H. Peter Anvin wondered whether CAP_SYS_RAWIO did not already suffice for Kees's purpose. In response, Kees argued that CAP_SYS_RAWIO is for governing reads: "writing needs a much stronger check". Kees went on to elaborate:
This in turn led to a short discussion about whether a capability was the right way to achieve the goal of restricting certain operations in a secure-boot environment. Kees was inclined to think it probably was the right approach, but deferred to Matthew Garrett, implementer of much of the secure-boot work on Fedora. Matthew thought that a capability approach seemed the best fit, but noted:
In the current mainline kernel, the CAP_SYS_RAWIO capability is checked in the msr_open() function: if the caller has that capability, then it can open the MSR device and perform reads and writes on it. The purpose of Kees's patch is to add a CAP_COMPROMISE_KERNEL check on each write to the device, so that in a secure-boot environment the MSR devices are readable, but not writeable. The problem that Matthew alludes to is that this approach has the potential to break user space because, formerly, there was no capability check on MSR writes. An application that worked prior to the introduction of CAP_COMPROMISE_KERNEL can now fail in the following scenario:
The last of the above steps would formerly have succeeded, but, with the addition of the CAP_COMPROMISE_KERNEL check, it now fails. In a subsequent reply, Matthew noted that QEMU was one program that was broken by a scenario similar to the above. Josh Boyer noted that Fedora has had a few reports of applications breaking on non-secure-boot systems because of scenarios like this. He highlighted why such breakages are so surprising to users and why the problem is seemingly unavoidable:
Really though, the main issue is that you cannot introduce new caps to enforce finer grained access without breaking something.
Shortly afterward, Peter stepped back to ask a question about the bigger picture: why should CAP_SYS_RAWIO be allowed on a secure-boot system? In other words, rather than adding a new CAP_COMPROMISE_KERNEL capability that is disabled in secure-boot environments, why not just disable CAP_SYS_RAWIO in such environments, since it is the possession of that capability that permits compromising a booted kernel?
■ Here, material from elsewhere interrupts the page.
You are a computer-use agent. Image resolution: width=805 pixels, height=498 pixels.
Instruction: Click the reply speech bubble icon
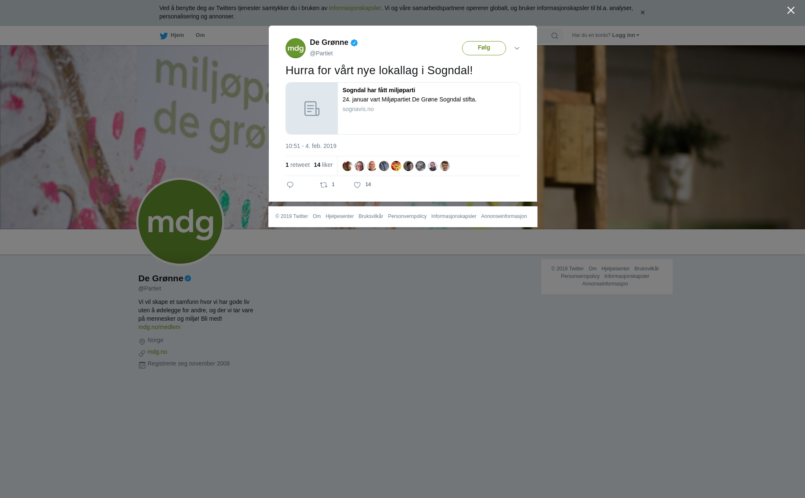coord(290,185)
That led Matthew to point out a major problem with CAP_SYS_RAWIO:
To see what Matthew is talking about, we need to look at a little history. Back in January 1999, when capabilities first appeared with the release of Linux 2.2, CAP_SYS_RAWIO was a single-purpose capability. It was used in just a single C file in the kernel source, where it governed access to two system calls: iopl() and ioperm(). Those system calls permit access to I/O ports, allowing uncontrolled access to devices (and providing various ways to modify the state of the running kernel); hence the requirement for a capability in order to employ the calls.
The problem was that CAP_SYS_RAWIO rapidly grew to cover a range of other uses. By the time of Linux 2.4.0, there were 37 uses across 24 of the kernel's C source files, and looking at the 3.9-rc2 kernel, there are 69 uses in 43 source files. By either measure, CAP_SYS_RAWIO is now the third most commonly used capability inside the kernel source (after CAP_SYS_ADMIN and CAP_NET_ADMIN).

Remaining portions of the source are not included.